I am a health coach and I feel need to lose weight in order to get clients. I tell myself I’m building my business but I’m not showing up (I’m not offering weight loss) because I still have 40 pounds to lose. I want to lose weight and go for my business goal at the same time. I had a job making 6 figures (well now I’m part time so I make 50 k) but I want out because I want to be doing my own thing. I feel like I keep choosing things in life that’s hard to do. Why did I choose to take care of kids with cancer and watch a % of them die? Why did I choose to do online health coaching when I have weight to lose right now? Not to mention the health coaching is the income I’m trying to develop to get me out of my current career. I feel like I’ve put my entrepreneurial eggs in the wrong basket. However, I have seen coaches take their clients on their journey of weight loss and do well. But the thought of trolls calling me out is paralyzing. I need help untangling my thoughts.
I know the decisions are ultimately all mine but I am thinking really hard about taking potential clients on my journey of weight loss and wellness via social media.
C-im a health coach
T- I keep picking hard things to do.
A- not showing up
R- not getting results
T- my weight will keep me stuck at my basic health coaching offer. 99.00 meal prep offer
A- only offering one part of picture. Although my coach told me to start with one small offer and make iterations.
R- prolong the time it takes to really open up my offers to weight loss.

> _Supplied records_
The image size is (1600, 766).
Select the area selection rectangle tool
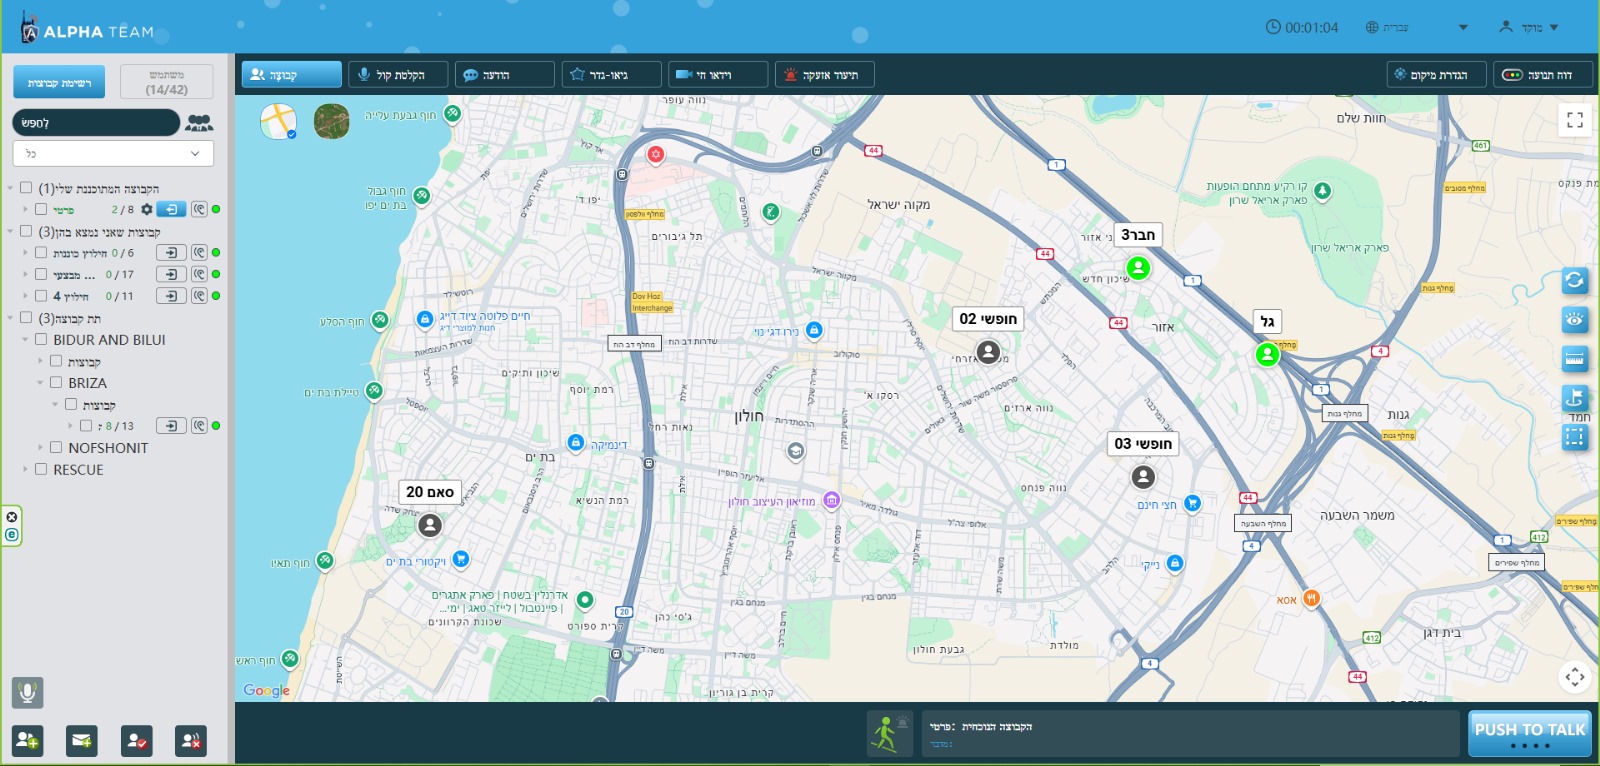point(1574,437)
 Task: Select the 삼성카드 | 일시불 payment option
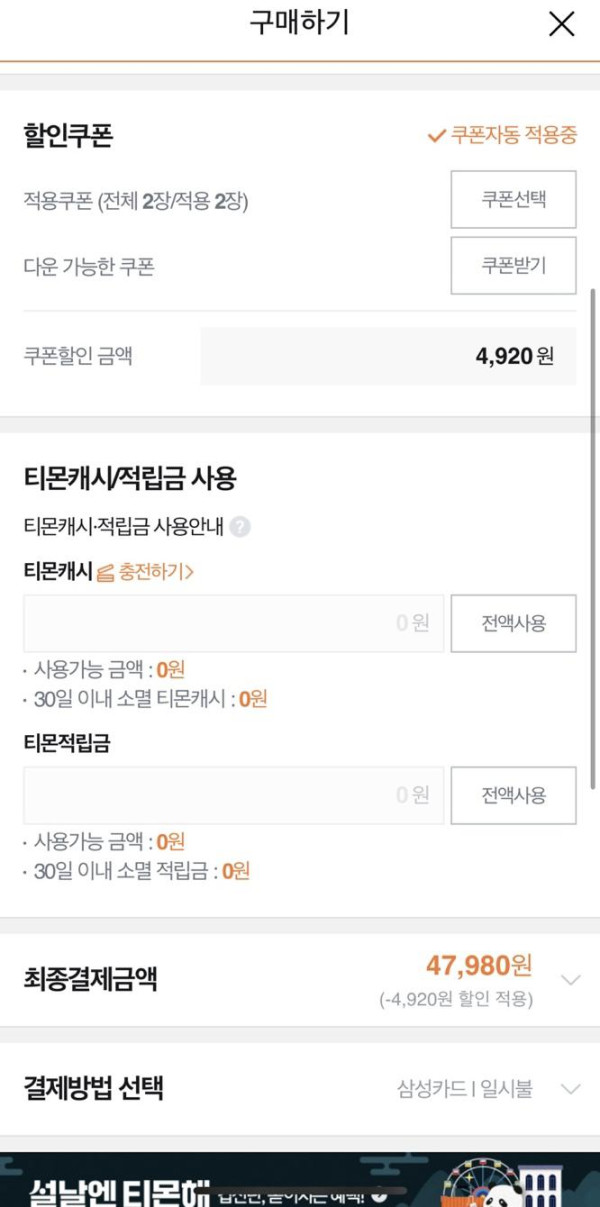[468, 1089]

> _Required actions_
1. According to the health coach's post, how many pounds does the writer still have to lose?
2. From the health coach's post, copy the passage starting with "C-im a health" and going on through "and make iterations.".

> _Task solutions_
1. 40 pounds

2.
C-im a health coach
T- I keep picking hard things to do.
A- not showing up
R- not getting results
T- my weight will keep me stuck at my basic health coaching offer. 99.00 meal prep offer
A- only offering one part of picture. Although my coach told me to start with one small offer and make iterations.